ИНСТРУКЦИИ
Выведите без изменений строки записей от строки с «Task: Expand the» до строки с «The image size is (1208, 507).» включительно. Изображения в ответ не включайте.

ИСХОДНЫЕ ДАННЫЕ
^^^^^^^^
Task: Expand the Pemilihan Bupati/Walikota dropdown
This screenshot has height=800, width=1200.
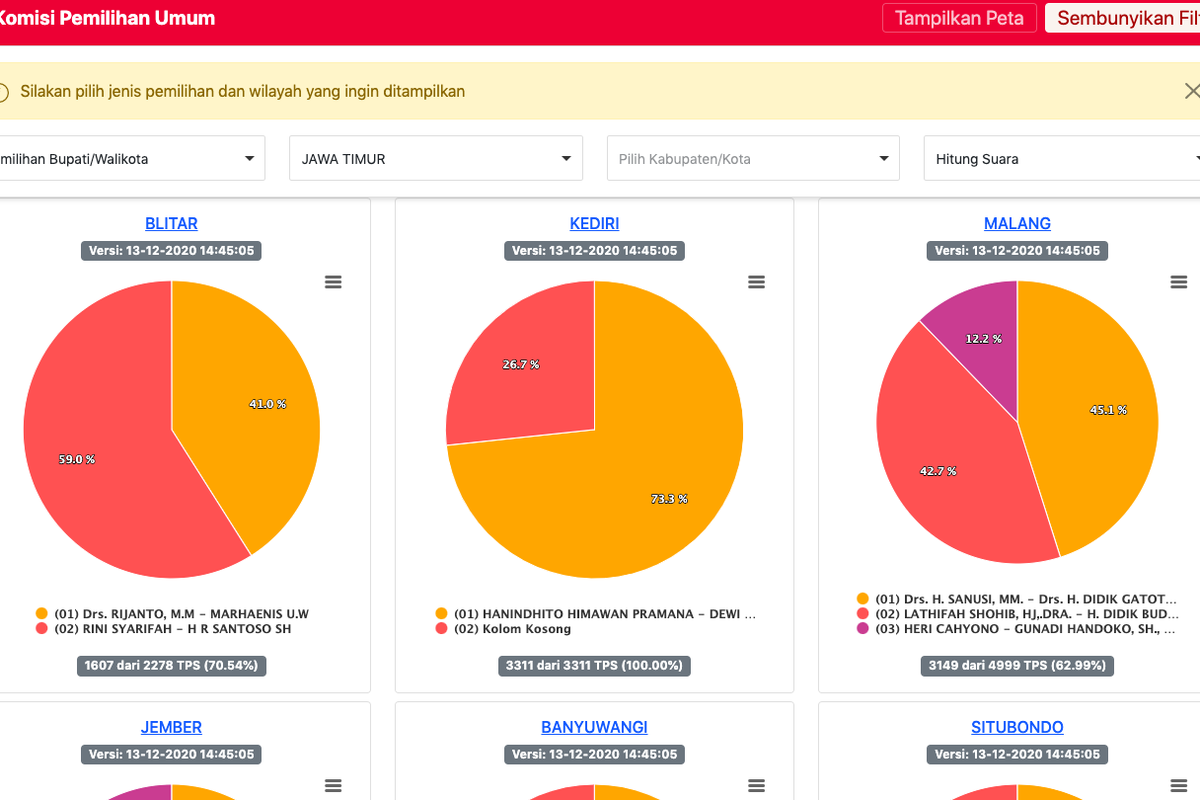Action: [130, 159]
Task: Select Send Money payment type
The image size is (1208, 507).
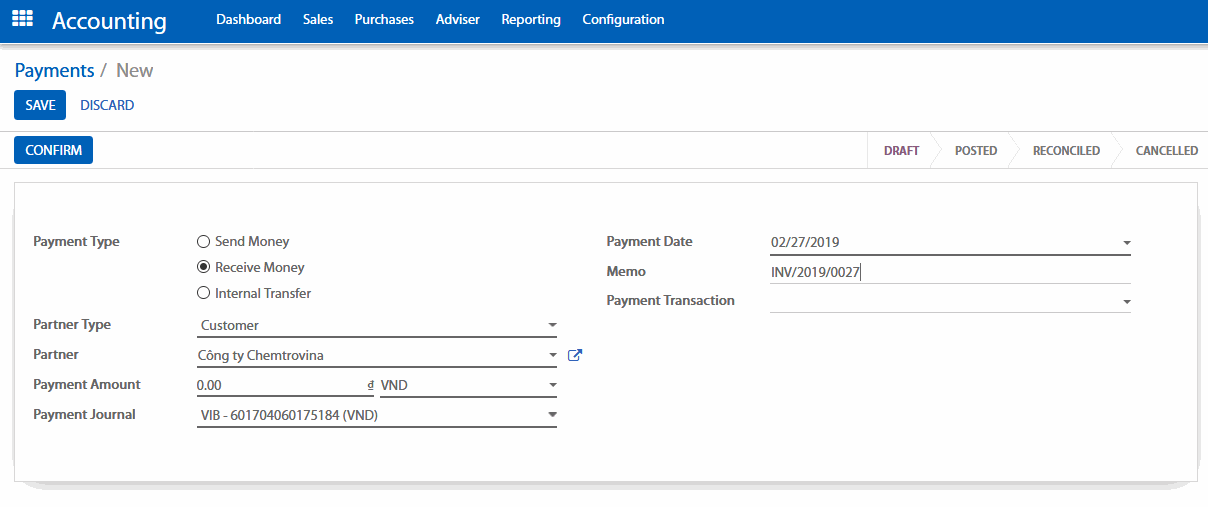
^^^^^^^^
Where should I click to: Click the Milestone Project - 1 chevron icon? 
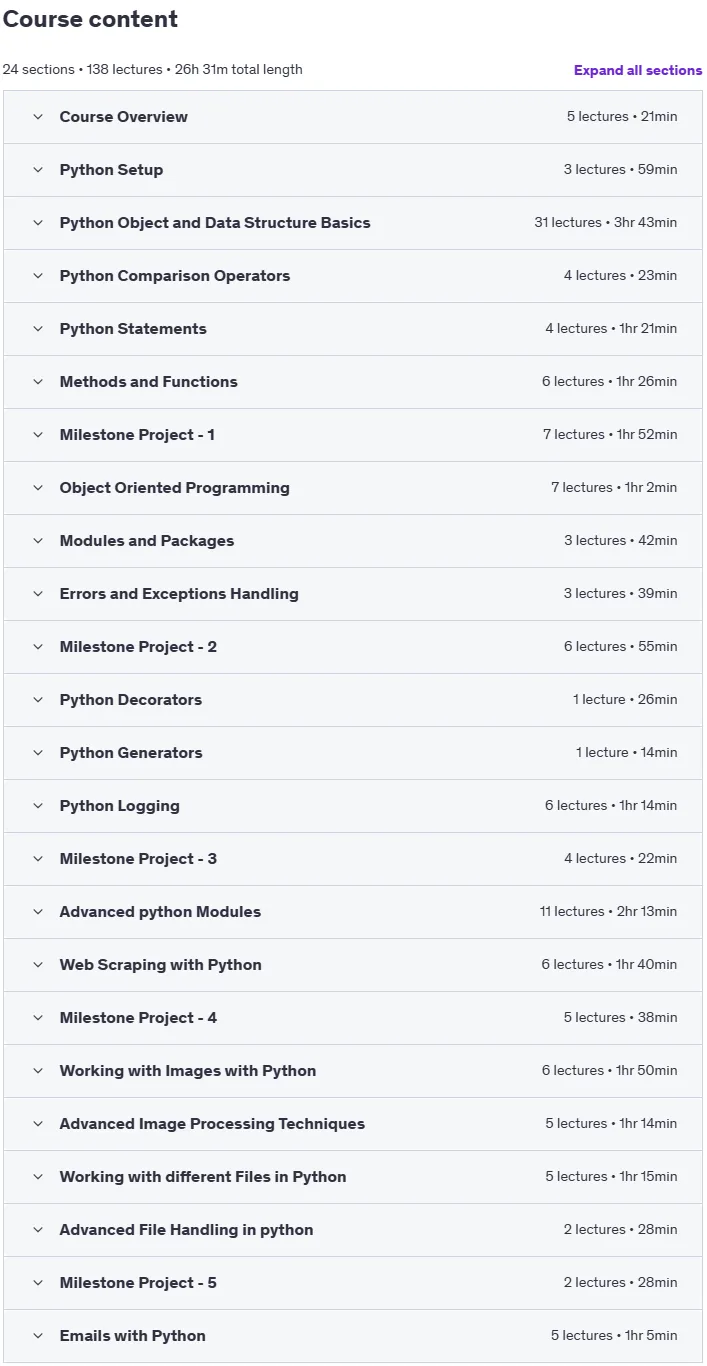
^^^^^^^^
ОТВЕТ
Task: Expand the Pemilihan Bupati/Walikota dropdown
This screenshot has height=800, width=1200.
Action: [130, 159]
Task: Select Send Money payment type
The image size is (1208, 507).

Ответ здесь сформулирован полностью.